● INPUT DATA:
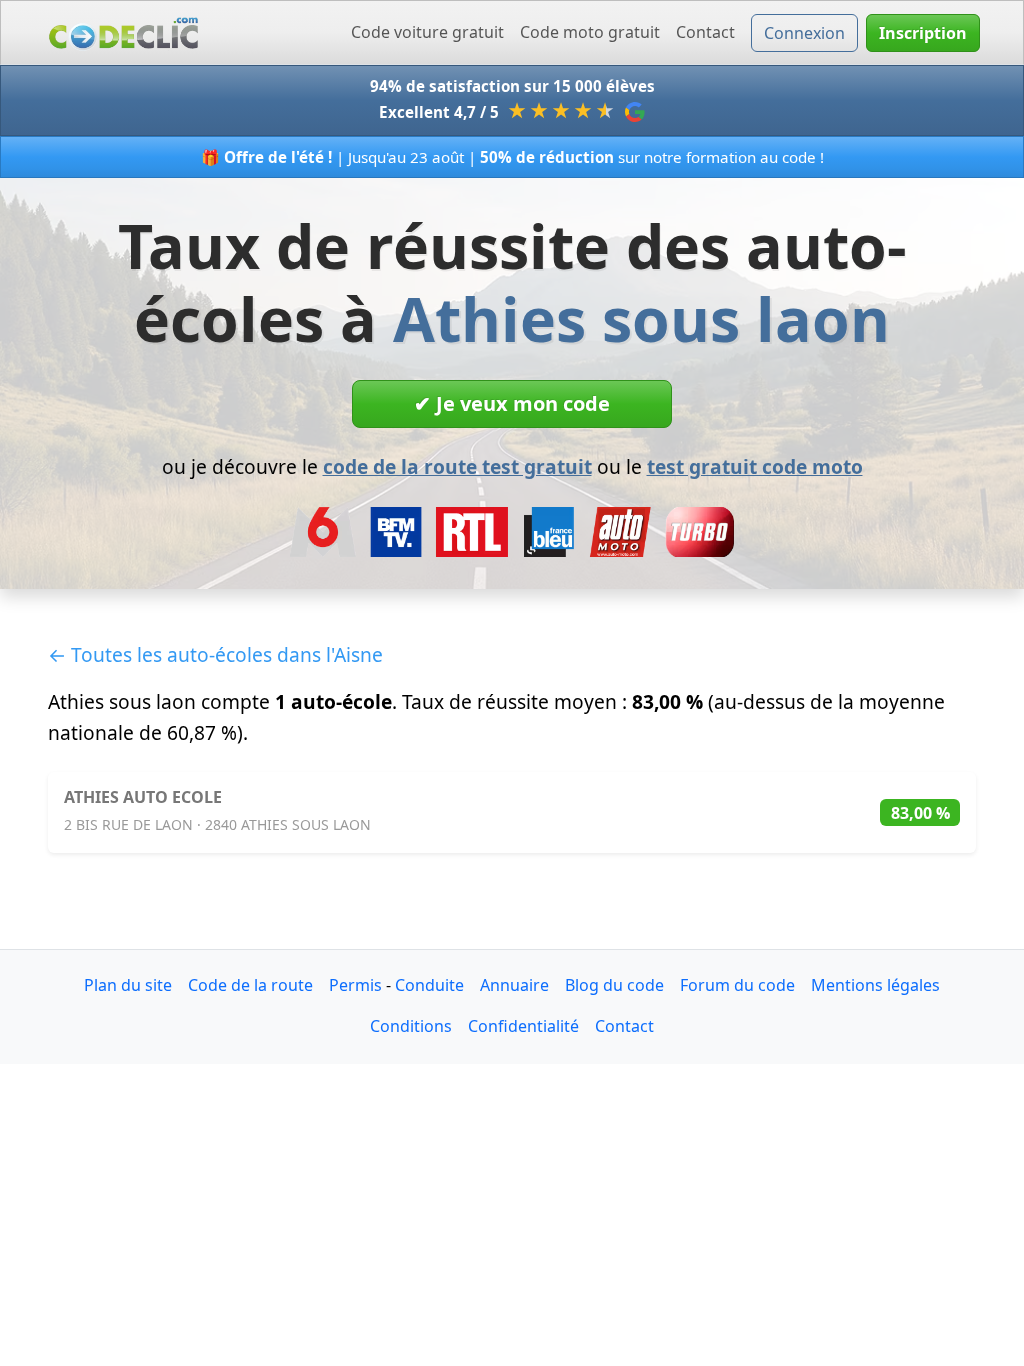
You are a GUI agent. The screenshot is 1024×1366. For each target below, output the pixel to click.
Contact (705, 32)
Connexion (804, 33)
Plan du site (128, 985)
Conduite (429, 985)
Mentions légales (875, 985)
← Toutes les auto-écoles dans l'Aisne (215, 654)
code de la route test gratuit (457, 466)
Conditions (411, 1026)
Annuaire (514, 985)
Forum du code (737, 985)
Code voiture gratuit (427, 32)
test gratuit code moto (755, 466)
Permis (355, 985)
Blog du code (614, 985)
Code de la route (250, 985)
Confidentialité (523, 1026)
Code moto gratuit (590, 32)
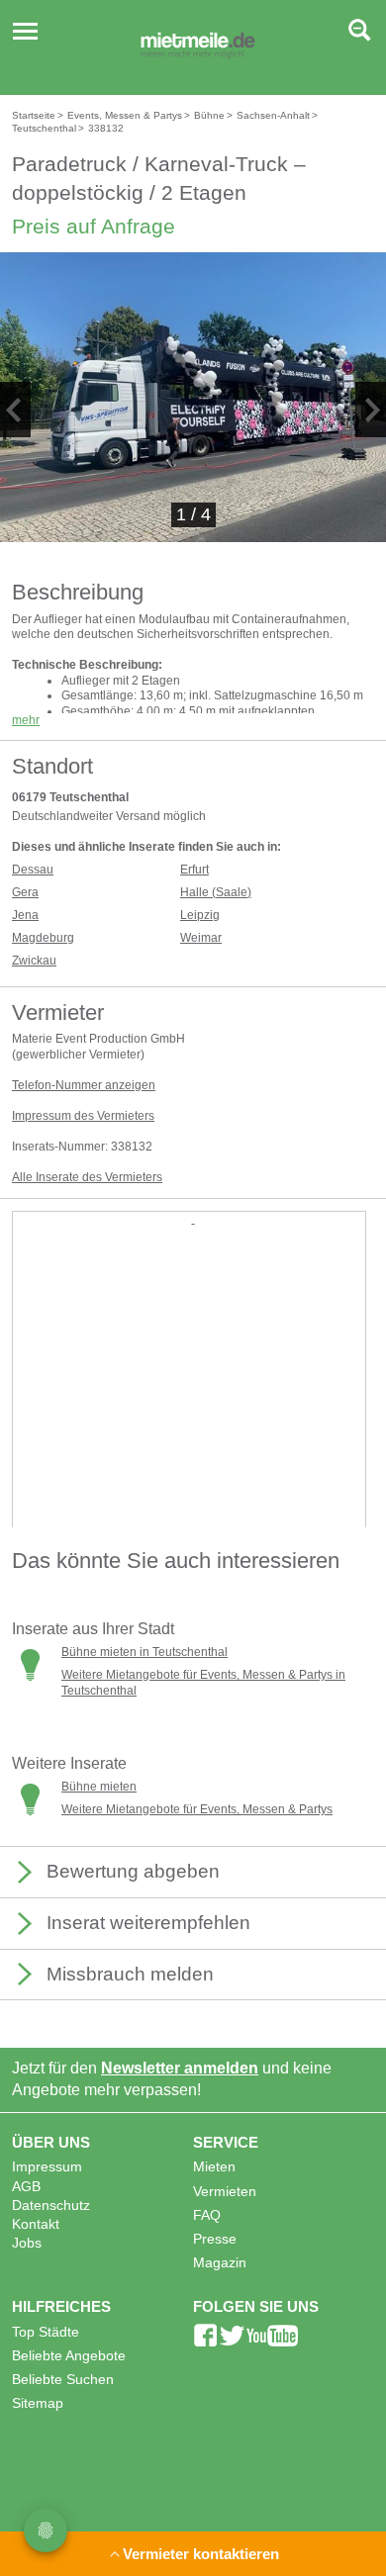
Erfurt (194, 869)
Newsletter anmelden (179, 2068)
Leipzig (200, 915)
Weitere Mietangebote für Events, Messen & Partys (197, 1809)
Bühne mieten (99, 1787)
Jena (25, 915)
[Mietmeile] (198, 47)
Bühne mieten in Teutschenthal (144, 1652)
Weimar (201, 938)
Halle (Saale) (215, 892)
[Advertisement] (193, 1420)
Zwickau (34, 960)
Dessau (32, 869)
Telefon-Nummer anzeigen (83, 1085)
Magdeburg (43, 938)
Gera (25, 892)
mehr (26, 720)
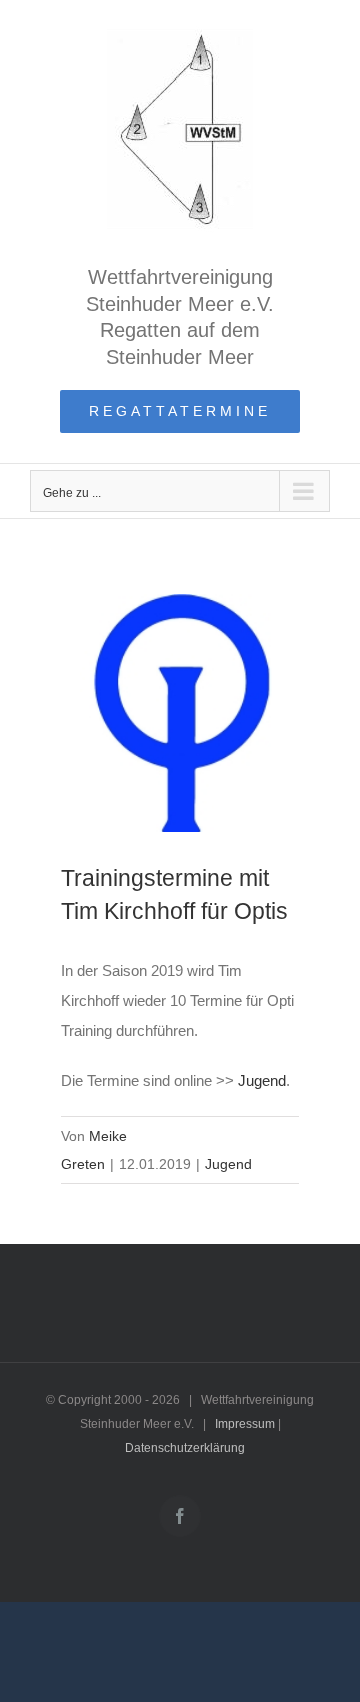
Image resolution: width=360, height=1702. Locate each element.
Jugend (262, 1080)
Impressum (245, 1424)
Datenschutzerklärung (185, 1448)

● WHAT NEEDS TO BE DONE: The answer must consist solely of the lines from the one with "Weimar (201, 938)" through the final line of the data, each reproduced exactly and with pictures omitted.

● ANSWER TO THE EXERCISE:
Weimar (201, 938)
Halle (Saale) (215, 892)
[Advertisement] (193, 1420)
Zwickau (34, 960)
Dessau (32, 869)
Telefon-Nummer anzeigen (83, 1085)
Magdeburg (43, 938)
Gera (25, 892)
mehr (26, 720)
Image resolution: width=360, height=1702. Locate each element.
Jugend (262, 1080)
Impressum (245, 1424)
Datenschutzerklärung (185, 1448)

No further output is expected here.